A l'occasion du Conseil des ministres du 16 novembre 2011, Nathalie Kosciusko-Morizet, ministre de l'Ecologie, et Eric Besson, ministre de l'Energie, ont présenté les exercices de prospectives énergétique à l'horizon 2050 lancés par leurs ministères respectifs.
Ruptures nécessaires pour atteindre le facteur 4
Nathalie Kosciusko-Morizet a présentée une communication relative à la stratégie de réduction des émissions de CO2 à l'horizon 2050, reprenant certaines conclusions du rapport remis au début du mois par le président du groupe de travail Trajectoires 2020-2050, le professeur d'économie à l'université Paris-Dauphine, Christian de Perthuis.
Rappelant l'objectif du facteur 4, à savoir une réduction des émissions de gaz à effet de serre d'ici 2050 pour les pays développés, la ministre a tout d'abord pointé deux "atouts solides" dont dispose la France : "une production [d'électricité] parmi les moins carbonées au monde" et de la mise sur le marché des "véhicules […] les moins émetteurs en CO2 d'Europe".
Par ailleurs, "l'atteinte des engagements, pris par la France dans le cadre du protocole de Kyoto, pour 2012 est acquise, et nous sommes en bonne voie pour atteindre les objectifs 2020 définis au niveau européen", a estimé la ministre ajoutant cependant que "pour atteindre l'objectif fixé pour 2050, des ruptures de technologie et d'organisation seront nécessaires".
La taxe carbone proposée officiellement
La ministre a repris trois recommandations formulées par le rapport : renforcer les mesures de politique industrielle favorisant la transition vers une économie sobre en carbone ; agir à la fois sur la demande, en incitant à l'efficacité énergétique, et sur l'offre en encourageant les procédés de production sobres en carbone ; mettre en place des incitations économiques et réglementaires offrant une visibilité aux entreprises à moyen terme et en particulier la mise en place d'une taxe carbone et la fixation de nouveaux objectifs à l'horizon 2030 ; utiliser le produit des enchères de quotas CO2 prévues à partir de 2013 et des futures taxes carbone pour favoriser la croissance économique, l'innovation technologique, l'équité sociale et la politique climatique ; anticiper les évolutions du marché de l'emploi et préparer les transitions professionnelles.
Les consommateurs veulent être entendus
En réaction à ces présentation, la CLCV "demande un débat public décentralisé sur notre modèle énergétique", dans le cadre de la révision de la PPI.

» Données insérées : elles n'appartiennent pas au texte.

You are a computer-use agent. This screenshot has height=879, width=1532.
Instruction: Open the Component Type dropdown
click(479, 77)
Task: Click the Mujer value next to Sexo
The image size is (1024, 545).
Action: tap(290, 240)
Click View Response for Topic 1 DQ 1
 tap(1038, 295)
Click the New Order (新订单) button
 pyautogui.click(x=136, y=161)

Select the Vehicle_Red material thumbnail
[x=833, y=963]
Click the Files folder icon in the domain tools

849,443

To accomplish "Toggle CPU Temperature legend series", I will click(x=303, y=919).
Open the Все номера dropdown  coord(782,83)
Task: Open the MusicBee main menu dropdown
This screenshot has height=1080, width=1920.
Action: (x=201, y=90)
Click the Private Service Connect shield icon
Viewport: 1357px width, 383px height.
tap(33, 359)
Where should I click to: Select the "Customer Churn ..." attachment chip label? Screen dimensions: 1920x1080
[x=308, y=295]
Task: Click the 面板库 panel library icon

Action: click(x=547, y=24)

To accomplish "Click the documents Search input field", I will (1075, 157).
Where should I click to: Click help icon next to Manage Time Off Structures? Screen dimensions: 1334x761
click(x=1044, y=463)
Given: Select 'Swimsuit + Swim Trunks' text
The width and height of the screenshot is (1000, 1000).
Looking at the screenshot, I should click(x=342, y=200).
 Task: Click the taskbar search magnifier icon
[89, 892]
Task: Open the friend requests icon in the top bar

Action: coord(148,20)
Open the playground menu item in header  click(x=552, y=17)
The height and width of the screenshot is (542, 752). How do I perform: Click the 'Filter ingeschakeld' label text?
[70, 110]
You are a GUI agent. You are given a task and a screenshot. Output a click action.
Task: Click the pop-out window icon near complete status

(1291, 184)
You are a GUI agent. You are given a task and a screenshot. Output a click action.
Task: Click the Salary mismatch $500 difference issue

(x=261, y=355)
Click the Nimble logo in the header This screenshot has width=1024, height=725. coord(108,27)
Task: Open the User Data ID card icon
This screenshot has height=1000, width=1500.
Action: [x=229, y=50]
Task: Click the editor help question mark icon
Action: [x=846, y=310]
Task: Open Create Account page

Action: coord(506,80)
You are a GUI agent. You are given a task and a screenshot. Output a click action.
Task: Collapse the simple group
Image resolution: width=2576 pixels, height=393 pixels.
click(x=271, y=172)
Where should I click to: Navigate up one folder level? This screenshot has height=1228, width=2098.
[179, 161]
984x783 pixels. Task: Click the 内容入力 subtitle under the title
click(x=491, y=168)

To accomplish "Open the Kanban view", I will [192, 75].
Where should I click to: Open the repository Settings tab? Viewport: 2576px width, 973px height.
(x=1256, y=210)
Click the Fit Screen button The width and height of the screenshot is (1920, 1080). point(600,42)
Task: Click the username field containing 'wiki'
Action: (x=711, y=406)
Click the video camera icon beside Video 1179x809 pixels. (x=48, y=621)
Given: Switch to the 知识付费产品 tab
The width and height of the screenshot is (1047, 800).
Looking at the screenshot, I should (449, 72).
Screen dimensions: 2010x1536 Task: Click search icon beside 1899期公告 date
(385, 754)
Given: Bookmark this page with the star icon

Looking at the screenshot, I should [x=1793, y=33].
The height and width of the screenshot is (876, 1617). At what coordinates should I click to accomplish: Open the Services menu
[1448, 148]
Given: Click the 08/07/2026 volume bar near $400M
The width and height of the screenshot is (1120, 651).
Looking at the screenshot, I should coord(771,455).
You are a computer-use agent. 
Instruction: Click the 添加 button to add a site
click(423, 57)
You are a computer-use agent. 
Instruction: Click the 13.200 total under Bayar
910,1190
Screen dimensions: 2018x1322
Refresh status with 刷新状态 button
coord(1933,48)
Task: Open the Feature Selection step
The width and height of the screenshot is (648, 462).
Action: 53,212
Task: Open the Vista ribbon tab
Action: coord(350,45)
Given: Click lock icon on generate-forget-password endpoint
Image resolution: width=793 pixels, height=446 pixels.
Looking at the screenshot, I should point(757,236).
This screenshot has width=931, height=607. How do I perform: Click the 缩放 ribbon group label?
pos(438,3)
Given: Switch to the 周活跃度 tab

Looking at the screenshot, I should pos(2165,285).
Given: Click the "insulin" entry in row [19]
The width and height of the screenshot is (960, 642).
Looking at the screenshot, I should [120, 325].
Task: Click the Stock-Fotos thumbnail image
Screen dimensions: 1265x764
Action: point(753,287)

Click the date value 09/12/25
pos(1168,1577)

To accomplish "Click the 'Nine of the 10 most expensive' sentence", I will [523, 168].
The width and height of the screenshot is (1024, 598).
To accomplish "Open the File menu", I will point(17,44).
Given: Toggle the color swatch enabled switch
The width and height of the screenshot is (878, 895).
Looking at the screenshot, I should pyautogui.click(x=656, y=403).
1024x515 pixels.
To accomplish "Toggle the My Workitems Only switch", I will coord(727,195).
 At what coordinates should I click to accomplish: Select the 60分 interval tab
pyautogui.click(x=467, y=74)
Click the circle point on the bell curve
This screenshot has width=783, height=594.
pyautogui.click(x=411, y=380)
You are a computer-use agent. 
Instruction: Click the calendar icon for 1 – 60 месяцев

Rappelant qu'elle siège à la commission Energie 2050, l'association de consommateurs considère que le débat sur le modèle énergétique "a trop longtemps été « capté » durant de longues années par certains corps d'experts".
"Aujourd'hui, nous sommes manifestement à un moment stratégique où des choix s'imposent", estime la CLCV précisant qu'"un tel choix de société […exige…] d'organiser un débat national décentralisé au plus près des consommateurs, usagers et citoyens, sur la base des nombreux scenarii énergétiques chiffrés".
De son côté, Eric Besson a annoncé que "l'élaboration de [la programmation pluriannuelle des investissements (PPI)] débutera en 2012 et sera précédée d'une large consultation, afin que l'ensemble des acteurs de l'énergie, consommateurs, représentants des salariés, industriels, opérateurs et associations, y contribuent".
Quant à la commission Energies 2050 chargée d'évaluer, d'ici au 31 janvier 2012, différents scénarios énergétiques pour la France à l'horizon 2050, elle réalise le travail prospectif en amont de la préparation de la PPI qui sera présentée devant le Parlement au cours de l'année 2013. Celle-ci "identifiera les investissements souhaitables dans le secteur de l'énergie au regard de la sécurité d'approvisionnement", a-t-il précisé, ajoutant qu'elle "portera en particulier sur les secteurs de l'électricité, du gaz et de la chaleur".
"Les prix de l'énergie, la protection de l'environnement, en particulier la lutte contre le réchauffement climatique, la sécurité d'approvisionnement de la France et l'acceptabilité sociétale seront évalués pour chaque scénario", a indiqué le ministre précisant que "l'analyse intégrera l'évolution de la demande d'énergie, le potentiel d'efficacité énergétique et l'offre d'énergie".
Mix énergétique ou sortie du nucléaire ?
Enfin, la transition vers une sortie progressive du nucléaire, à horizon 2050, voire 2040, ou vers une réduction progressive de la part du nucléaire, présentée initialement comme l'une des pistes de travail de la commission, n'est plus ouvertement avancée par le Eric Besson.
Le ministre a simplement précisé que "concernant plus particulièrement l'offre électrique, l'allongement de la durée d'exploitation et le rythme de passage à la troisième génération des réacteurs seront examinés tout comme le « mix » de production global", s'abstenant de préciser les scénarios étudiés en matière de mix énergétique.